Aproximadamente un tercio de los diputados brasileños están siendo investigados por corrupción, en el senado se repite esta proporción. Las investigaciones rastrean a todos los partidos, de derecha a izquierda. Este es el panorama al que se enfrenta hoy Brasil, que parece aún aletargado, restregándose los ojos después del bonito sueño de prosperidad económica y social que ha vivido los últimos años. Sin embargo, no hay gente en las calles reclamando cambio. La última huelga general del 30 de junio sufrió una desbandada de sindicatos que la convirtió en nada general. La manifestación en Río de Janeiro tuvo que cambiar el rumbo al ver que no llenaba la céntrica Avenida Río Branco.

Para el abogado y sociólogo Renan Quinalha el problema es precisamente la falta de una demanda concreta. “En la sociedad brasileña hay mucho cansancio y también deslegitimación de la clase política. Piensan que todos los políticos son iguales y que no vale la pena manifestarse, que lo que ocurre en el parlamento, no tiene que ver con su vida”.

Efectivamente parece no haber comunicación entre la política y la calle. Este jueves el presidente Michel Temer sancionaba una ambiciosa reforma laboral. Lo hace en un momento de extrema impopularidad; las encuestas le atribuyen entre un 5 y un 10% de aprobación. Pero el presidente aún demuestra fuerza en el Parlamento. Ese mismo día consiguió que la Comisión Constitucional de Justicia elaborara un dictamen contrario a que la denuncia que tiene por corrupción pasiva pueda ser juzgada en un tribunal.

Declaración premiada

Brasil está a la expectativa de que el Parlamento en pleno confirme ese dictamen y salve a su Presidente de sentarse en el banquillo. Mientras, el Fiscal General del Estado, Rodrigo Janot, está preparando otra denuncia contra él, la de obstrucción a la justicia. En mayo salió a la luz la grabación de una conversación en la que el empresario cárnico Joesley Batista le contaba a Temer que estaba mandando dinero al expresidente del Parlamento, Eduardo Cunha, que se encuentra en prisión acusado de corrupción. Ese dinero es presumiblemente la compra del silencio del preso. El presidente de Brasil no detuvo ni denunció esos pagos destinados a su compañero de partido.

Cunha permanece en silencio en la cárcel, pero podría estar negociando 'tirar de la manta' si el juez le concede alguna rebaja en su pena. Es la fórmula de la “declaración premiada”, a la que se han acogido numerosos políticos y empresarios corruptos.

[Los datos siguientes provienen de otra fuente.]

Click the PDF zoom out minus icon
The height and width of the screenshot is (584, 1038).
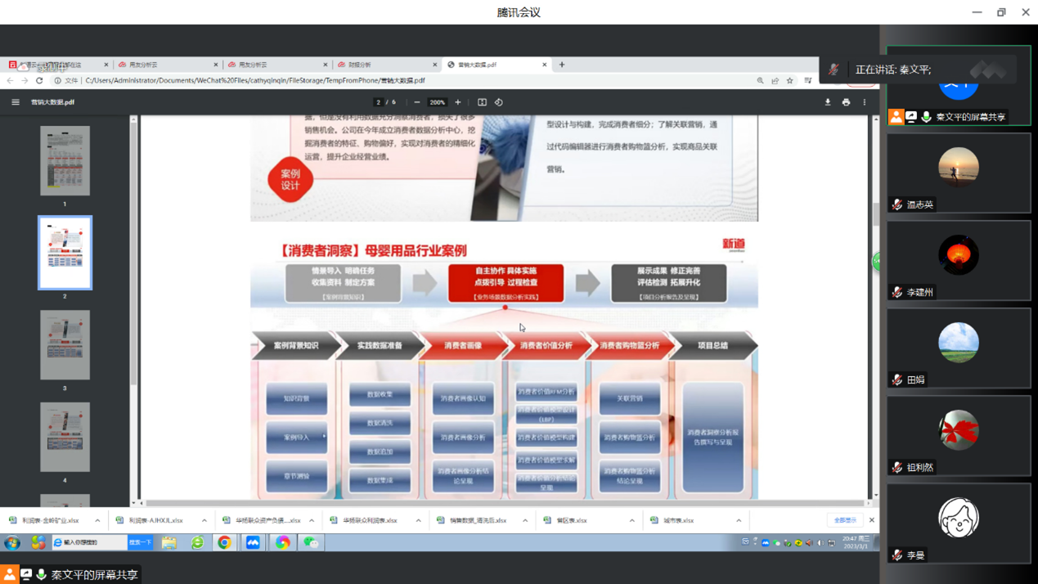[417, 102]
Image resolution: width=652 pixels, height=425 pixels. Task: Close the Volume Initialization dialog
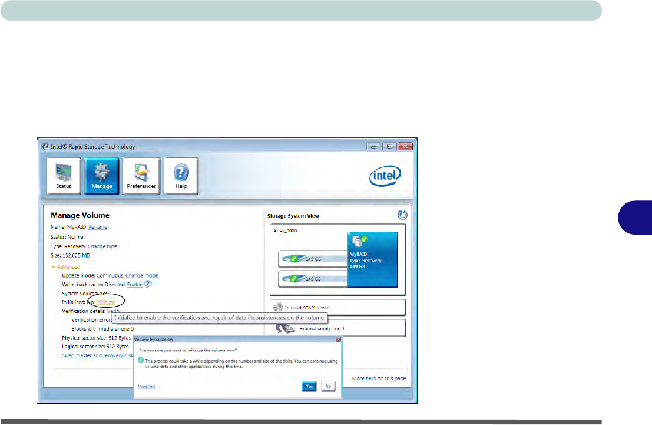point(338,340)
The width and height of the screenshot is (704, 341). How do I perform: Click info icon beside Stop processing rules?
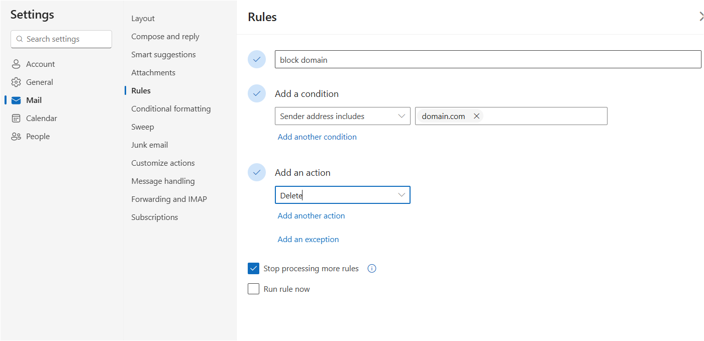pos(372,268)
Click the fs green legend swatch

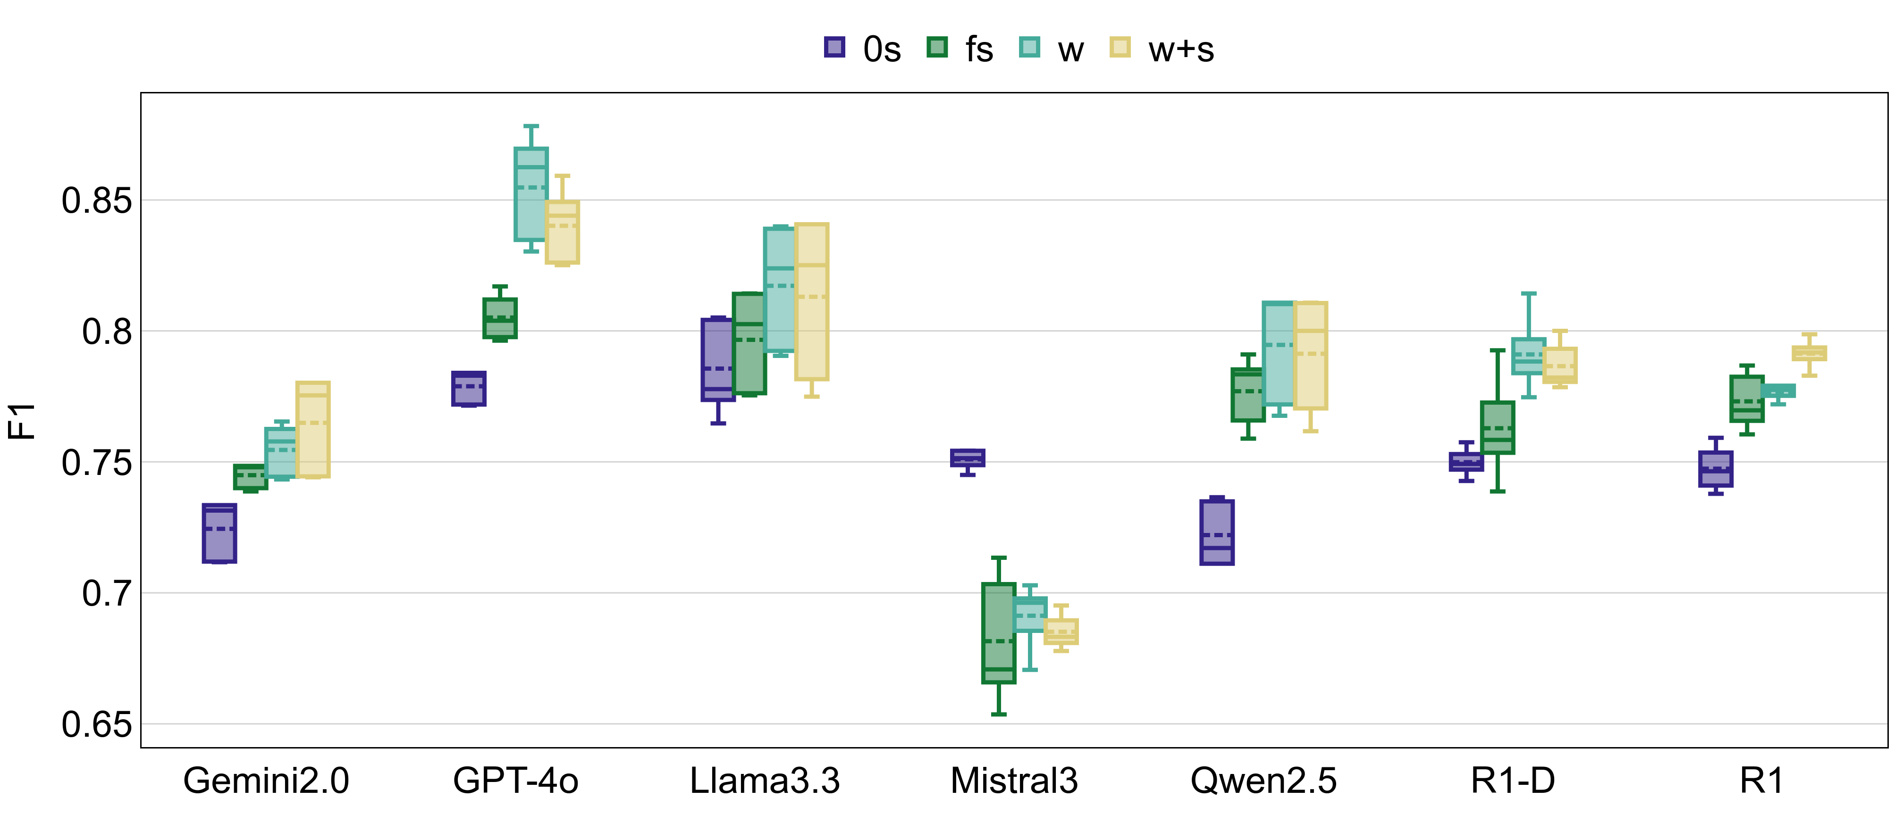[x=937, y=48]
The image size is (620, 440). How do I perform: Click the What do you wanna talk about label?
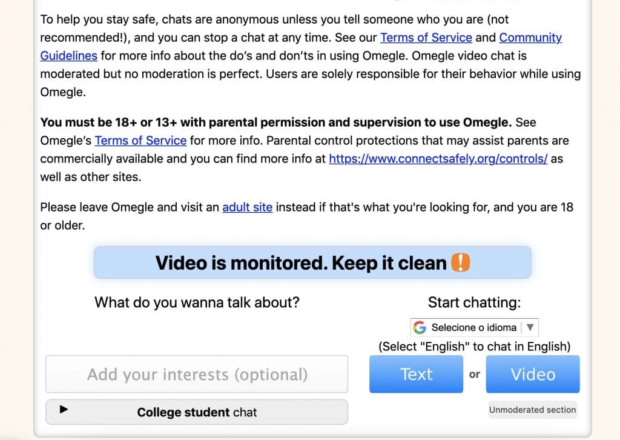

Gracias a ella se han conocido escándalos de delincuencia política que habían permanecido tapados hasta ahora. La contrapartida es que los ciudadanos ven cómo los que roban sus arcas públicas se libran de sus penas con impunidad sólo por reconocer sus delitos y delatar a sus cómplices.

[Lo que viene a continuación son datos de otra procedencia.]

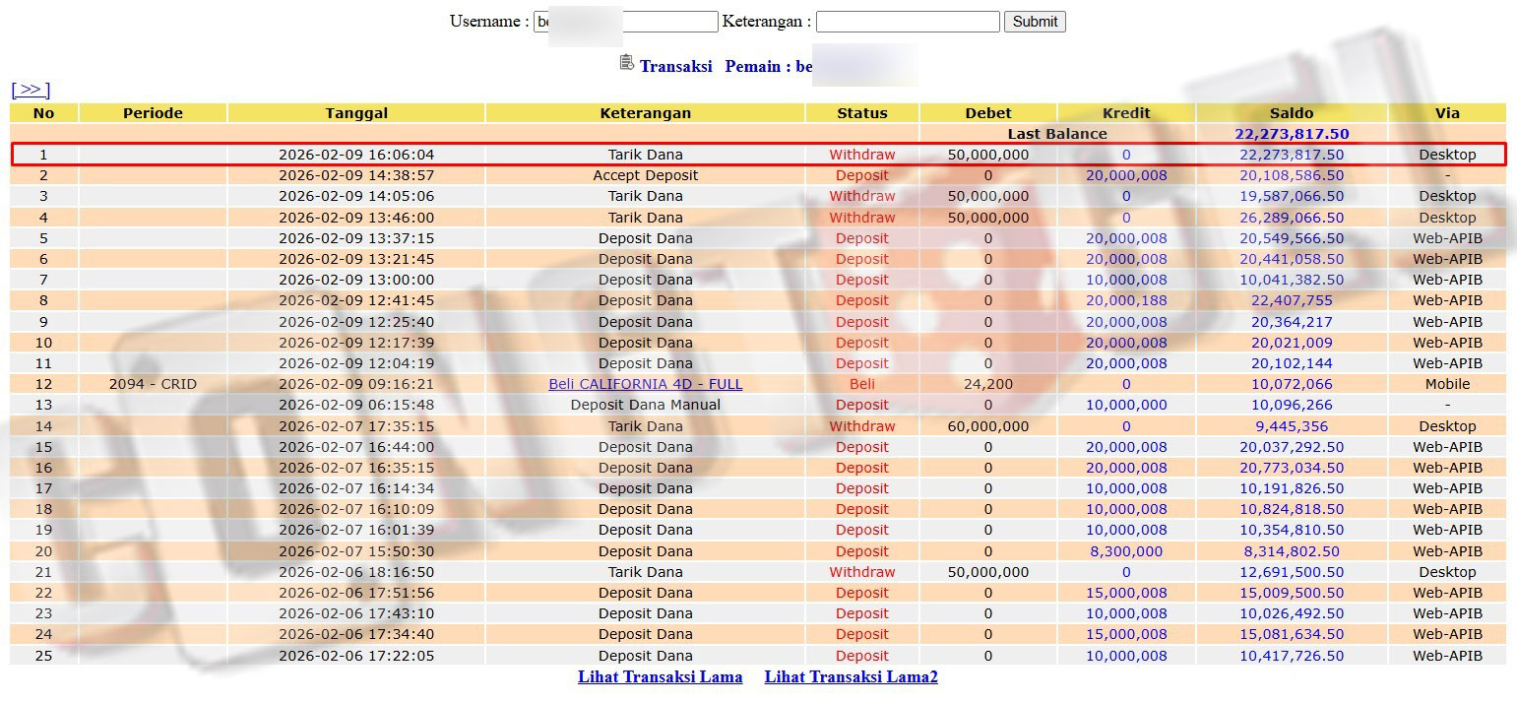Viewport: 1517px width, 702px height.
Task: Select the Saldo column header
Action: [x=1291, y=113]
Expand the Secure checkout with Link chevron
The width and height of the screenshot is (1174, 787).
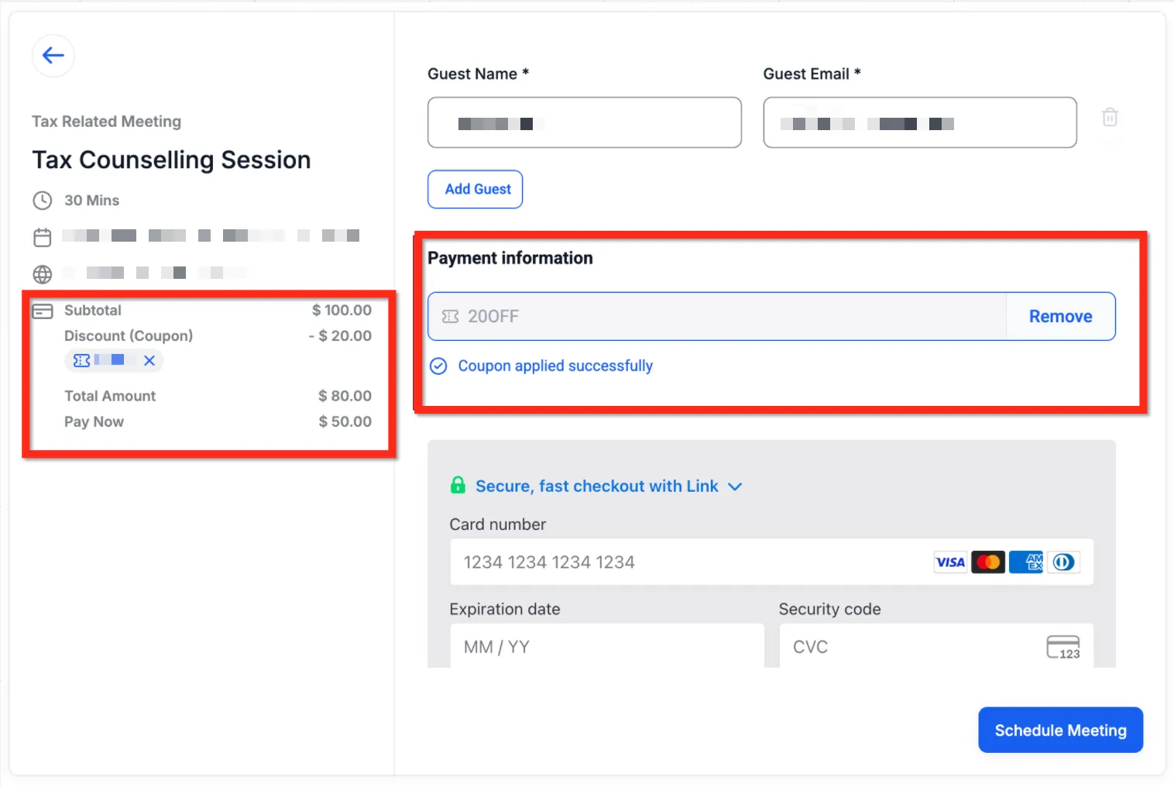(735, 486)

En cuanto a Lula da Silva, parece que habrá que esperar unos 10 meses hasta que su pena de prisión se confirme en segunda instancia. Según el juez Sérgio Moro está claro que recibió la propiedad de un ático triplex como pago a los favores concedidos a la constructora OAS. Si se confirma la sentencia, Lula da Silva no podrá presentarse a las elecciones de 2018. El problema es que el expresidente lidera las encuestas en cuanto a intención de voto. De hecho, parece el único candidato fuerte ante la opinión pública. Él mismo afirmó que esta sentencia en primera instancia no le va a apartar de la carrera presidencial. Su partido no aceptará el resultado de unos comicios sin Lula da Silva.

Observando este panorama, en la sombra espera el segundo candidato en las encuestas: Jair Bolsonaro, un candidato de extrema derecha que ha defendido en varias ocasiones la dictadura militar por la que pasó Brasil entre 1964 y 1985. El domingo pasado en la turística playa de Copacabana de Río de Janeiro unos pocos centenares de personas se manifestaban a favor de una intervención militar ante la mirada resignada de los brasileños que por allí pasaban. No es un movimiento significativo, pero su presencia sí simboliza la falta de confianza actual de los brasileños en su clase política.

“Está claro que las fórmulas que existían están obsoletas, pero tengo la esperanza de un nuevo ciclo con nuevas reglas que van a reforzar nuestro sistema democrático después de esta crisis”, comenta a EL ESPAÑOL el joven estudiante de derecho Fabio Oliveira. La mayoría de los brasileños comparten su deseo, pero no coinciden en su confianza.